I know Patty Laurence, a stay at home mom, who probably hasn't stayed at home a day in the past year as she's served Louisville's homeless more than just food, but hope. She loves them with Christ's love when she sees them as victims of their circumstances. And she loves them with the same love when she learns their stories and finds they're victims of mostly just their own bad choices.
I know Lauren Blair who quit her job to run the board of a non-profit in Kenya serving children with disabilities and to write a beautiful book about the Christ followers who love these kids who are thought to be cursed. Kupenda means love in Swahili, and Kupenda teaches love to those who've written helpless little ones off as unlovable.

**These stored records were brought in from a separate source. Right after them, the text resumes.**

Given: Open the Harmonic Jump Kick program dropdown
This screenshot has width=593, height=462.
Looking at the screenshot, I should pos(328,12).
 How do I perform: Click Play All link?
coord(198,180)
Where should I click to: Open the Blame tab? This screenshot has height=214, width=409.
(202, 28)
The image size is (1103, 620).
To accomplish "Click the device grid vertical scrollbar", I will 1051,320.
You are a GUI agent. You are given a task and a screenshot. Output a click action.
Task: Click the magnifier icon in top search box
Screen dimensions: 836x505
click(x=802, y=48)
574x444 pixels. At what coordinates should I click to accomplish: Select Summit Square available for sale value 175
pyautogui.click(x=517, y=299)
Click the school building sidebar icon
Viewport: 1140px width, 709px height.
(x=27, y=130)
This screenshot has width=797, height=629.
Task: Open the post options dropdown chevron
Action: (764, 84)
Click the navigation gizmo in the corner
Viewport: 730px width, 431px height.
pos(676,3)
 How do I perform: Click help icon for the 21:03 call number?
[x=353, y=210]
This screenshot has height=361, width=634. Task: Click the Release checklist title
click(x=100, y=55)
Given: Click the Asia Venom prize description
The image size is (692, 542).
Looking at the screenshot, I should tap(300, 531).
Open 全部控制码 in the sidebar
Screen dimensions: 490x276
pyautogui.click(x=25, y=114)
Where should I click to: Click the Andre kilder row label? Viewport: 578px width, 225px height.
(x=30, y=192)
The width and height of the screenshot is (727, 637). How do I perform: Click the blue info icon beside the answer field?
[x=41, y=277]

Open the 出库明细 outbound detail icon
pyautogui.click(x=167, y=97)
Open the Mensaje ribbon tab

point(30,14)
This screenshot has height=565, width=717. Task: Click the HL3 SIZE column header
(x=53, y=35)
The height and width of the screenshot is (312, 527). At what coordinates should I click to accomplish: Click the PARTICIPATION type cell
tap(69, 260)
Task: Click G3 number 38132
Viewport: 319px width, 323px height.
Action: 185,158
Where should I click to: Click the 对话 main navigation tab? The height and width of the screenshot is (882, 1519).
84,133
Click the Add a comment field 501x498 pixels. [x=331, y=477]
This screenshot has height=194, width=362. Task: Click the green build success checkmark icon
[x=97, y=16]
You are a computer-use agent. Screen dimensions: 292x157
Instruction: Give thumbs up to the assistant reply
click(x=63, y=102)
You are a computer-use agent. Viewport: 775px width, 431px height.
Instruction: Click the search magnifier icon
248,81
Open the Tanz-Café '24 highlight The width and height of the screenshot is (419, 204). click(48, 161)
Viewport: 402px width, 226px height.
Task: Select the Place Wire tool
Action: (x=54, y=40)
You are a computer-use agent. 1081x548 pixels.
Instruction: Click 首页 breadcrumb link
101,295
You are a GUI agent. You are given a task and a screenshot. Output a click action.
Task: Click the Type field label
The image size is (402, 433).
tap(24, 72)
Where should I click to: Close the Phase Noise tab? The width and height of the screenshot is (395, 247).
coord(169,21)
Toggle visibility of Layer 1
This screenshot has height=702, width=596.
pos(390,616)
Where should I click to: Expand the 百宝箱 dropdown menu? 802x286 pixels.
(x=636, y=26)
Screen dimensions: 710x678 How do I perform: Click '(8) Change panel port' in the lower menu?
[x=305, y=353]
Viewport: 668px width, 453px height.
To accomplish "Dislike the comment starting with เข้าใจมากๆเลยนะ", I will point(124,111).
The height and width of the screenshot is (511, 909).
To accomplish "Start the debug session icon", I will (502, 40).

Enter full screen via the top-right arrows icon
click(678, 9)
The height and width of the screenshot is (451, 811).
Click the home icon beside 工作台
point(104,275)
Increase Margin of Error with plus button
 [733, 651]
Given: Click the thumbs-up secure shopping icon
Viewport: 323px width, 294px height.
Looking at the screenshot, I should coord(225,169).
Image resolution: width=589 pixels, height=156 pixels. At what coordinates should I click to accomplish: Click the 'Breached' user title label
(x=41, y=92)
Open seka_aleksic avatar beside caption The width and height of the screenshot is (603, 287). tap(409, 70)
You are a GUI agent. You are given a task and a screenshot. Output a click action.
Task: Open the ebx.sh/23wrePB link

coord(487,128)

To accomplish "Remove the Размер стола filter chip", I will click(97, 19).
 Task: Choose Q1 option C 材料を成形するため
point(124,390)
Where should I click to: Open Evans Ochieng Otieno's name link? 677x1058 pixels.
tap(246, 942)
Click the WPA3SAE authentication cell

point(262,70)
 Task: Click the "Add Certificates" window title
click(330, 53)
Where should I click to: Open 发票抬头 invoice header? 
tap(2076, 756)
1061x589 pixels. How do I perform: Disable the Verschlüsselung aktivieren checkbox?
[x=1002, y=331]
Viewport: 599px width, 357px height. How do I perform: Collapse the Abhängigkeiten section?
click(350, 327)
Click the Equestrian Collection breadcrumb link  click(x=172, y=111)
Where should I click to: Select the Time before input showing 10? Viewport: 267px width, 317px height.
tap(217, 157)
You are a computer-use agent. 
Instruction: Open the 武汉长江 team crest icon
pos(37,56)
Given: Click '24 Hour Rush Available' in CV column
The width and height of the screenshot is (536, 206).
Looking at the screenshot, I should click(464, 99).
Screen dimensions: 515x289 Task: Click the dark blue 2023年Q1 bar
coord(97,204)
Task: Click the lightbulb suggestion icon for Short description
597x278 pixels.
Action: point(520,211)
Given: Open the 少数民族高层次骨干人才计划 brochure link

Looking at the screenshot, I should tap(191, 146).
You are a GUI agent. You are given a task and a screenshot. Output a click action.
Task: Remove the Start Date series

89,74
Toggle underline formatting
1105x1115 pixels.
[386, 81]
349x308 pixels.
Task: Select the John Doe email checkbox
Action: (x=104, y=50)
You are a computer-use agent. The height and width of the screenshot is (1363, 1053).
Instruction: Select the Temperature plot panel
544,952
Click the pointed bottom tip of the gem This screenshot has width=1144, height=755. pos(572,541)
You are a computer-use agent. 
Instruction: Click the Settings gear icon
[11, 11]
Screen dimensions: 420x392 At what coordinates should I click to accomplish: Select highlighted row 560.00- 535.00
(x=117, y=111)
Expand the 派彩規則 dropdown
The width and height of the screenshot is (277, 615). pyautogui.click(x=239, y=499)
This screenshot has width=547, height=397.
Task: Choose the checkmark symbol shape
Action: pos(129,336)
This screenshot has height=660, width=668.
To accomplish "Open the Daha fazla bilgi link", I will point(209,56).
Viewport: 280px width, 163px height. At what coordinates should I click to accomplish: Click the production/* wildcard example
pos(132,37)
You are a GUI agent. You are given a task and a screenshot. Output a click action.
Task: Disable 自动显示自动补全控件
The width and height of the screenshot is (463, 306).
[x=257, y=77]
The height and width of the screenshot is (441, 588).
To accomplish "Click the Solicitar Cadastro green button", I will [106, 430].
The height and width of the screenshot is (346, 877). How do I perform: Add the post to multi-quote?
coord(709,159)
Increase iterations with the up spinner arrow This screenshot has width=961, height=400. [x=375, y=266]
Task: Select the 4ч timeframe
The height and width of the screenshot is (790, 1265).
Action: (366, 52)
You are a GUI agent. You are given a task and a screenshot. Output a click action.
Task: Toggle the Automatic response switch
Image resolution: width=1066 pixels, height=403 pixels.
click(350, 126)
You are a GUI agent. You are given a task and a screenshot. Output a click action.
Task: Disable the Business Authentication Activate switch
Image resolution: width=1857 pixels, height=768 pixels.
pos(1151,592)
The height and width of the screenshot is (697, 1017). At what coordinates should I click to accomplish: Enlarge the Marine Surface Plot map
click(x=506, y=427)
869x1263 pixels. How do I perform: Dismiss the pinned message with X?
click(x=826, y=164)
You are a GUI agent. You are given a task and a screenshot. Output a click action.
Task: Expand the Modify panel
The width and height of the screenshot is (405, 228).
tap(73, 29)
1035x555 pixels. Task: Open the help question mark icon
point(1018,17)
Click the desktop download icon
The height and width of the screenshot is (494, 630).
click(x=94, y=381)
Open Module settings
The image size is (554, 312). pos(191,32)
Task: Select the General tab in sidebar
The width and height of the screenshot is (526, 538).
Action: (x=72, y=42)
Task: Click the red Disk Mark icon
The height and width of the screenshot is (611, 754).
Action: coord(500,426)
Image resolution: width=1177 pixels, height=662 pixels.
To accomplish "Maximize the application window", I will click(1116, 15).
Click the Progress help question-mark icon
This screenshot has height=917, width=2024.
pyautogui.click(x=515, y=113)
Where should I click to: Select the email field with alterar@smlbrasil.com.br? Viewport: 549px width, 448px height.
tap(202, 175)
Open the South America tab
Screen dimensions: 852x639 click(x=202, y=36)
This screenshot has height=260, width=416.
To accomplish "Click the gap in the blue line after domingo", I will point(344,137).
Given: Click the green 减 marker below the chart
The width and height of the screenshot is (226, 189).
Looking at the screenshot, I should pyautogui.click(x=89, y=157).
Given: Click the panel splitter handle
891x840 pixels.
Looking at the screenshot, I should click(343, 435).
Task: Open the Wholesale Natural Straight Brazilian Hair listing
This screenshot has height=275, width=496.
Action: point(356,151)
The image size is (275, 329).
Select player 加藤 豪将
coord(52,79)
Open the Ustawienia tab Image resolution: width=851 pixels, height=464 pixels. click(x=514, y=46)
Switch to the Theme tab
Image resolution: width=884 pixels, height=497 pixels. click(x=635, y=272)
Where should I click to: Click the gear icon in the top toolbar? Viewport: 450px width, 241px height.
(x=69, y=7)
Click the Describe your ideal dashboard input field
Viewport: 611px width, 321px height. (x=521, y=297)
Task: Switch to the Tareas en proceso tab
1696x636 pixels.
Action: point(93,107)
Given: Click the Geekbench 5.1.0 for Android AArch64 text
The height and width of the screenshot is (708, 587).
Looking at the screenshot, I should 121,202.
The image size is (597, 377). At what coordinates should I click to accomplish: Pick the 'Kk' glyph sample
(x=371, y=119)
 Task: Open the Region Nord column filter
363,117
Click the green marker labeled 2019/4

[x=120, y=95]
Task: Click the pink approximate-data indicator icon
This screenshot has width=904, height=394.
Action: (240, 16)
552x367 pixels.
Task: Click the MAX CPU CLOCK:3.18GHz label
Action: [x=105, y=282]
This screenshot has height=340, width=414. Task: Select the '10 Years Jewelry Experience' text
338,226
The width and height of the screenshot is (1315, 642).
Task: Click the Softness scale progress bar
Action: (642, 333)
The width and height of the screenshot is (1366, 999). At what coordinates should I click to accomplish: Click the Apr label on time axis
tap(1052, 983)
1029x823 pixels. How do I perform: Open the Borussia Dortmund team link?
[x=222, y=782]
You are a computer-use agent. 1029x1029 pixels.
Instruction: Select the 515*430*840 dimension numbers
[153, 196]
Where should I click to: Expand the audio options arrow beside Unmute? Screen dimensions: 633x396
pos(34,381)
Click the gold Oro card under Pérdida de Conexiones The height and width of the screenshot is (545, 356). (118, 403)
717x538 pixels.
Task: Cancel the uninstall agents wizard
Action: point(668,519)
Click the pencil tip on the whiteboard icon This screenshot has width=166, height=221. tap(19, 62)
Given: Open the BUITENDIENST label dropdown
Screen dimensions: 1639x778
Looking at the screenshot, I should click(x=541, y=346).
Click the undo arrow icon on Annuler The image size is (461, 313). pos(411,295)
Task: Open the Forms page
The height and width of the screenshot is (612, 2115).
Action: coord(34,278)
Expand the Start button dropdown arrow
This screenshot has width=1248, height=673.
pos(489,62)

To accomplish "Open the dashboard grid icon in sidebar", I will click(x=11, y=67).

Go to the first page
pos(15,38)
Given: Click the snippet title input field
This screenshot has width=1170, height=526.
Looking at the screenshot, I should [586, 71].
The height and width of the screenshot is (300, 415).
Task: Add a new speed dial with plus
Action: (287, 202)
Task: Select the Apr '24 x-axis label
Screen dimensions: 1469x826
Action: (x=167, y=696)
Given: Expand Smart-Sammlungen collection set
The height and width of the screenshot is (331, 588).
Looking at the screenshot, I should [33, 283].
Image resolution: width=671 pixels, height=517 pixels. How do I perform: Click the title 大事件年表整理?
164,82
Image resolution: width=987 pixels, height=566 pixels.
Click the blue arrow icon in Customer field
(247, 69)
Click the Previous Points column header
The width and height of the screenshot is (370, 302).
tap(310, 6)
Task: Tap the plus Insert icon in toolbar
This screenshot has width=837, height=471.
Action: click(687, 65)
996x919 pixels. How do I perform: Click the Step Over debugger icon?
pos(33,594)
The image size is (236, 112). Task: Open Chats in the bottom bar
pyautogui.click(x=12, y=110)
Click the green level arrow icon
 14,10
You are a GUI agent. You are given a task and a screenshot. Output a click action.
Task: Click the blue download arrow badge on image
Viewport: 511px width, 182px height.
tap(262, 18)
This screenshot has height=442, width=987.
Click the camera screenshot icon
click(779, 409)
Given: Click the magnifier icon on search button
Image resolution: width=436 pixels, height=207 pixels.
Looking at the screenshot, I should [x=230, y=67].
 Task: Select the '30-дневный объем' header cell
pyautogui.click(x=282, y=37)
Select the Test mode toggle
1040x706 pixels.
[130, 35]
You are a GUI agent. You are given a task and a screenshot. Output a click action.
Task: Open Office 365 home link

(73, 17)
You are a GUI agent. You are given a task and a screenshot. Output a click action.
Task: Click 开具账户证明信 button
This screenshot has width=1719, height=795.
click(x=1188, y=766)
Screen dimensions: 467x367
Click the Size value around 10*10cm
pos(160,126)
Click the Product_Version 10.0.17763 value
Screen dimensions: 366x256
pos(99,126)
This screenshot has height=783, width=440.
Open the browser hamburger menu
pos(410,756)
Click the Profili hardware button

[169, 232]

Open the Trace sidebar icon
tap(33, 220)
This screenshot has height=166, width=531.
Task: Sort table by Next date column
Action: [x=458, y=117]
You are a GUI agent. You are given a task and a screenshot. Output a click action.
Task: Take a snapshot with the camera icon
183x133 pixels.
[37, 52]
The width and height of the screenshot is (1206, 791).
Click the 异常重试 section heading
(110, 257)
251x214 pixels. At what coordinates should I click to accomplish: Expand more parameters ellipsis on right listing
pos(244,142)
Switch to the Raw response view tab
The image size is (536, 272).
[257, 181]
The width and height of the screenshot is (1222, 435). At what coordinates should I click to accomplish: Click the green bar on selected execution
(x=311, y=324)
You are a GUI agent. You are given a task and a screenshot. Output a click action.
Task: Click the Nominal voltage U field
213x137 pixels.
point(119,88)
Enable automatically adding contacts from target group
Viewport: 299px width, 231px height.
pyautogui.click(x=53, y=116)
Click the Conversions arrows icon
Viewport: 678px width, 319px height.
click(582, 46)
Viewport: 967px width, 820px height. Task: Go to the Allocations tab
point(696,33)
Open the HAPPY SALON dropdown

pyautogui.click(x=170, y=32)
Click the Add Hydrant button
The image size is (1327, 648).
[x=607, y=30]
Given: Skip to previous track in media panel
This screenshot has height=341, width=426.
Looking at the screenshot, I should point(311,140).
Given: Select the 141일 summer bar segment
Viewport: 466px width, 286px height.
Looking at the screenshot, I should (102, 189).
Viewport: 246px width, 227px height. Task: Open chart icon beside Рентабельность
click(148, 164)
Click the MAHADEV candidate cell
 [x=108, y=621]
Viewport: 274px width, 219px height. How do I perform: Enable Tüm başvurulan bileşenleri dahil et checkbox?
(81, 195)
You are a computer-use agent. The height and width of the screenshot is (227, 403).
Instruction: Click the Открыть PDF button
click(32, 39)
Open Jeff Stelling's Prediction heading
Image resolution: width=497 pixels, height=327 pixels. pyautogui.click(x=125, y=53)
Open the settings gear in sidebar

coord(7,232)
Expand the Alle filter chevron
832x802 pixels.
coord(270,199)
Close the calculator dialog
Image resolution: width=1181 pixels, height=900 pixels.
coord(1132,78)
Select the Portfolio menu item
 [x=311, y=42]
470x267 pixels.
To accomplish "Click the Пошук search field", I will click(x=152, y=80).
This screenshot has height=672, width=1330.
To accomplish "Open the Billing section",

I know Paul and Kristin Hoffman whose hearts keep expanding as they run a baby home for sick infants in Bolivia, but can't resist adopting many of the children into their own family. Abandoned children with hearing impairment, rotten teeth, severe intestinal disease, and H.I.V. learn what unconditional love looks like, and that there is Someone who will never abandon them.
I know so many who've adopted little ones from Russia, China, Bolivia, Ethiopia, Haiti, Kenya, Uganda, Nepal, and Nicaragua, at great financial and emotional cost to themselves, not because their families were too small, but because they knew God's family is that big.
I serve with dozens of missionaries who have given up their normal, their homes, their safety to help people who have far less, because of Jesus' love.
I know people who live incarnationally. I have friends who put flesh on the words of the gospel and let the good news of God's love ooze out their pores...
What if these were the people who made the headlines? What if these humble quiet servants working behind the scenes to love in Jesus' name, were the ones who represented Jesus to those who don't know Him instead of the outspoken ones who make us known for judgement, intolerance, and hypocrisy?
Christians say we love the sinner and hate the sin. But has the publicity for how we feel about the sin been drowning out how we feel about the sinner? As a Church are we hating sin so loudly that no one can hear us loving? What if we were more like Patty who loves by housing the heroin addict, and finding a home for the ex-convict, without judging their sin.
Jesus was a friend of corrupt tax collectors, prostitutes, and all kinds of sinners.
He was not known for hating much of anything except the self-righteousness
of the Pharisees who looked down their noses at His friends. At the risk of people not knowing what we hate, I will choose to err on the side of letting them know who God loves.
"Love one
another. In the same way I loved you, you love one another. This is how
everyone will recognize that you are my disciples—when they see the love
you have for each other."
-Jesus, John 13:34-35 TM
-Jesus, John 13:34-35 TM
What if instead of being known for what we hate, we were known for how we love?